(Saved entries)
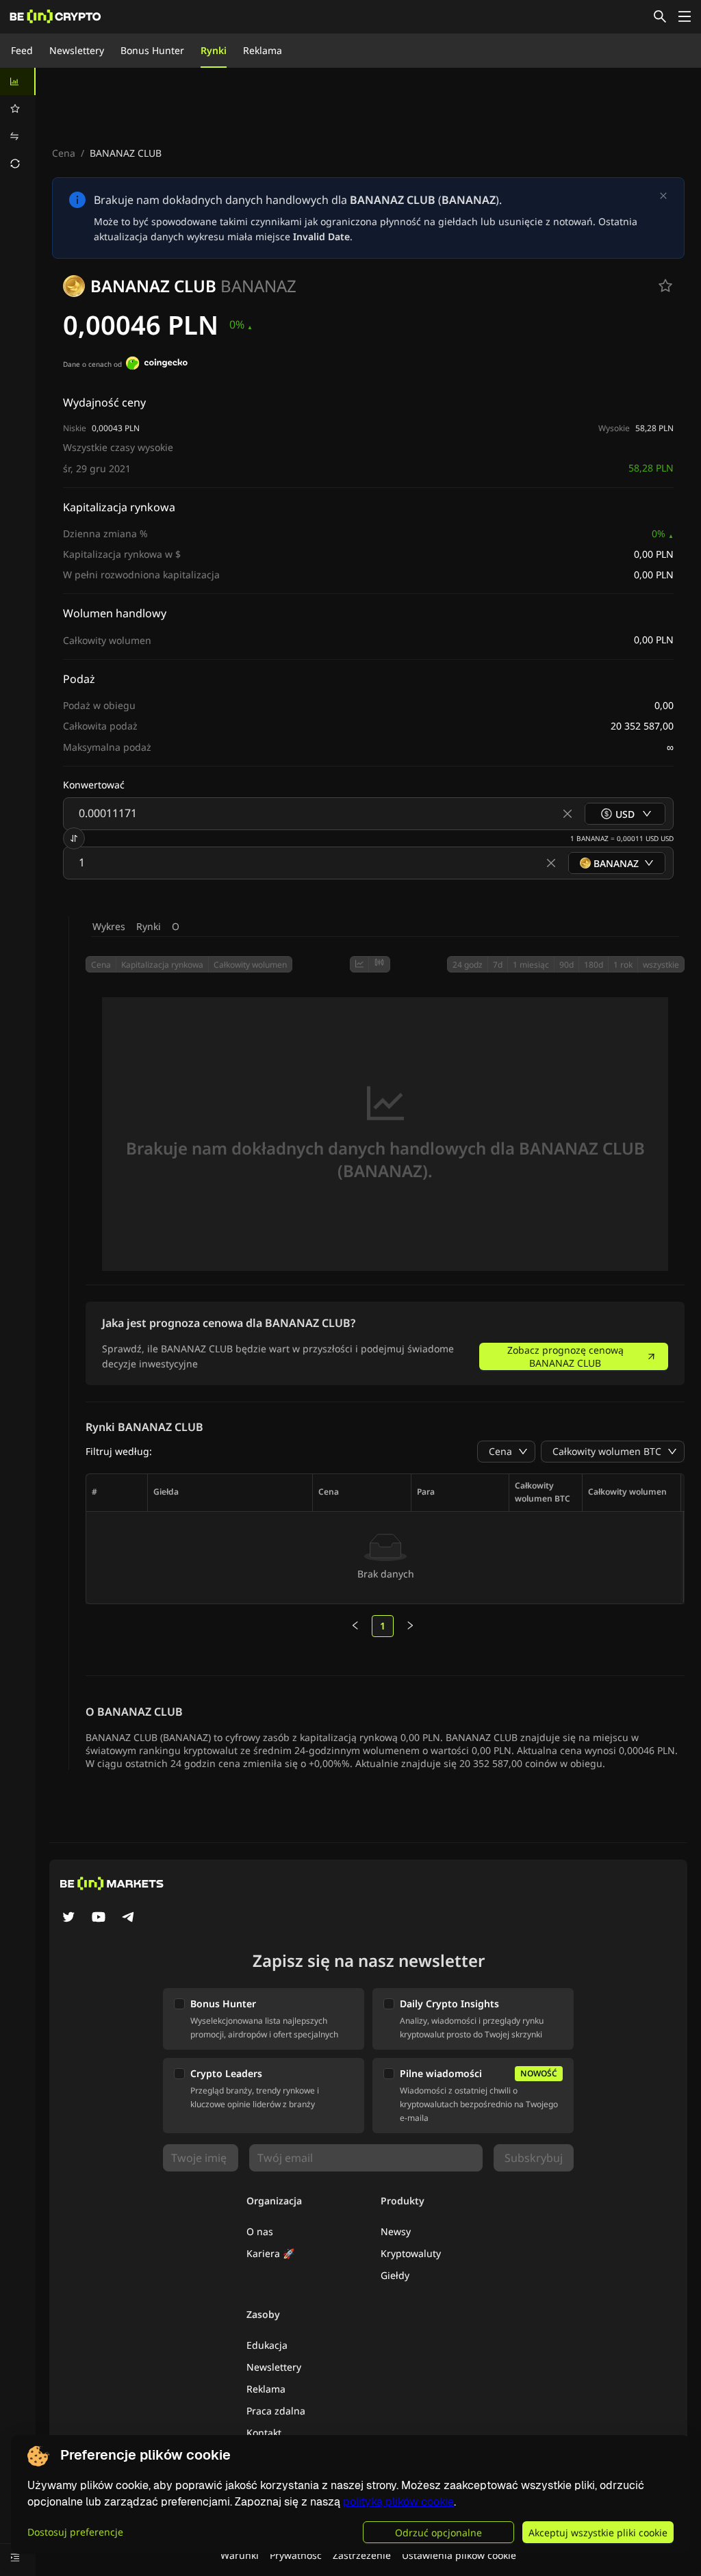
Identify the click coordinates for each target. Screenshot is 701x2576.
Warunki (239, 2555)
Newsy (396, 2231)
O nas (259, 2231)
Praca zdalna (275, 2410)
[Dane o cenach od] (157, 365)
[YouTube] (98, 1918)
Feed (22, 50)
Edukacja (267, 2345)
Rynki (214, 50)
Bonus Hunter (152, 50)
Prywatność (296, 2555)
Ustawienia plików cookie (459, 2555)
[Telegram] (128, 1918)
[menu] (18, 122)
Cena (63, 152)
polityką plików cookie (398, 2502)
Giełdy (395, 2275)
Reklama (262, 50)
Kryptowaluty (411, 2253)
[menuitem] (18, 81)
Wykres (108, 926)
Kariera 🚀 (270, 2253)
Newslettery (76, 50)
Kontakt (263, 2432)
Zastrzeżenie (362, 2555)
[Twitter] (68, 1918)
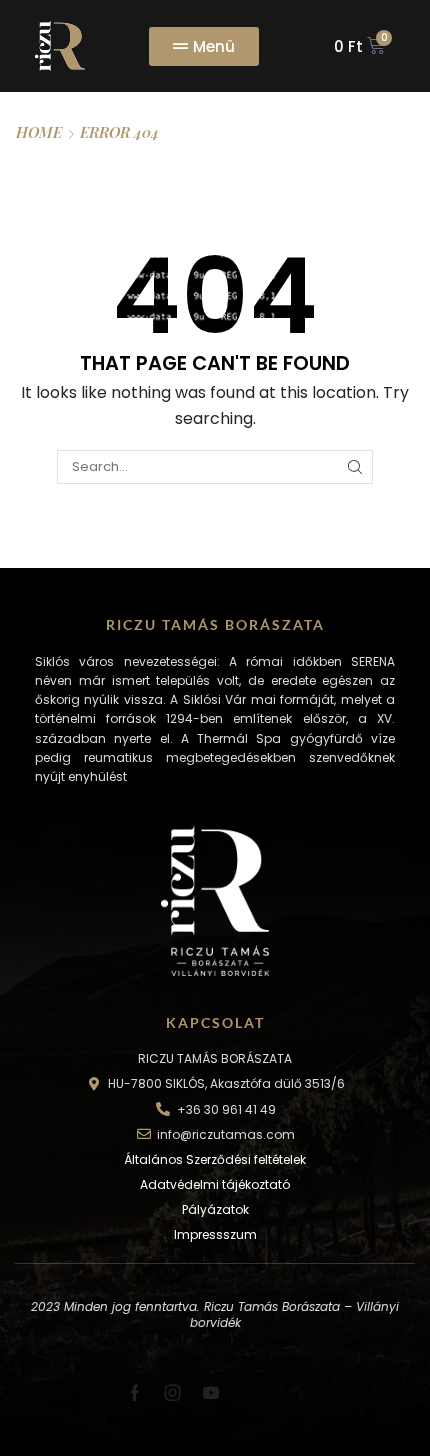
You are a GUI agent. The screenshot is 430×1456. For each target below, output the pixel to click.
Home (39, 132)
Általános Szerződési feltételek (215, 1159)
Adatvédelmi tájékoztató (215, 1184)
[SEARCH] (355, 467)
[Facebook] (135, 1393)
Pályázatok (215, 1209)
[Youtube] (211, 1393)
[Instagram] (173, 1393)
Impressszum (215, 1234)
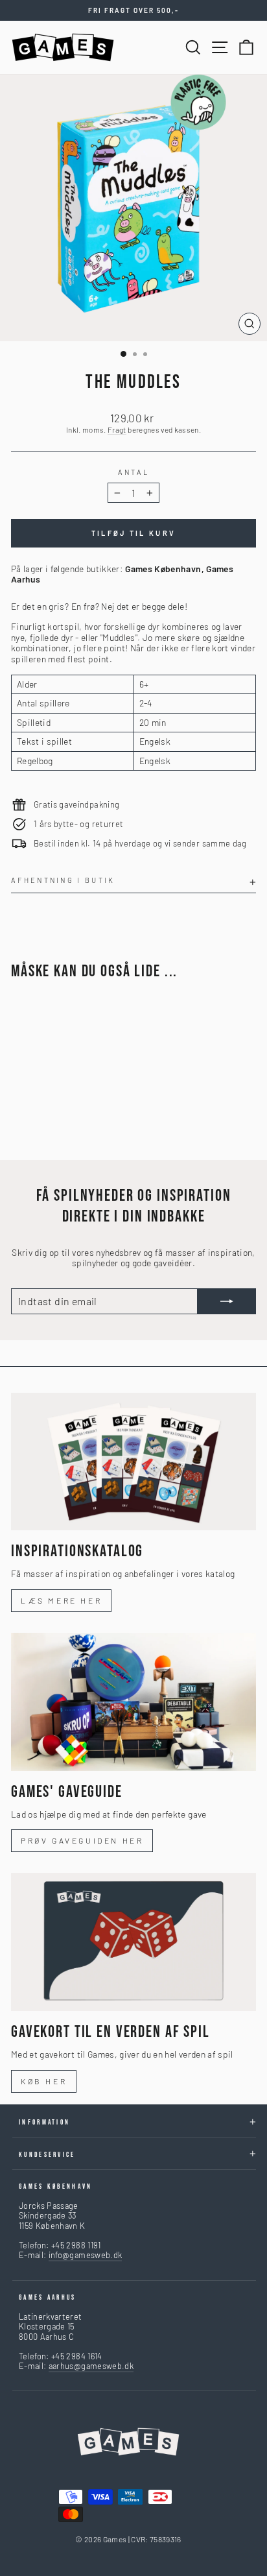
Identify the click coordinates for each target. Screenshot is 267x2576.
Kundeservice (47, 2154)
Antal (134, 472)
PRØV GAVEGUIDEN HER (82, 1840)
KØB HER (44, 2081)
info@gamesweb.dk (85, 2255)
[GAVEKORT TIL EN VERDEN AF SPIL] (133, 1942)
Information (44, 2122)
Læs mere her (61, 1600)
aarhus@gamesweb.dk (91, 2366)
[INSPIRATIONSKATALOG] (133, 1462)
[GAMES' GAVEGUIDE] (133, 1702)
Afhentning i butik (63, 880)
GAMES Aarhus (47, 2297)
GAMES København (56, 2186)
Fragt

_What you should do_:
Starting at the line that contains "[GAVEKORT TIL EN VERDEN AF SPIL] (133, 1942)", print every line through the last one of the records, exactly and with nothing else.

_The answer_:
[GAVEKORT TIL EN VERDEN AF SPIL] (133, 1942)
Information (44, 2122)
Læs mere her (61, 1600)
aarhus@gamesweb.dk (91, 2366)
[INSPIRATIONSKATALOG] (133, 1462)
[GAMES' GAVEGUIDE] (133, 1702)
Afhentning i butik (63, 880)
GAMES Aarhus (47, 2297)
GAMES København (56, 2186)
Fragt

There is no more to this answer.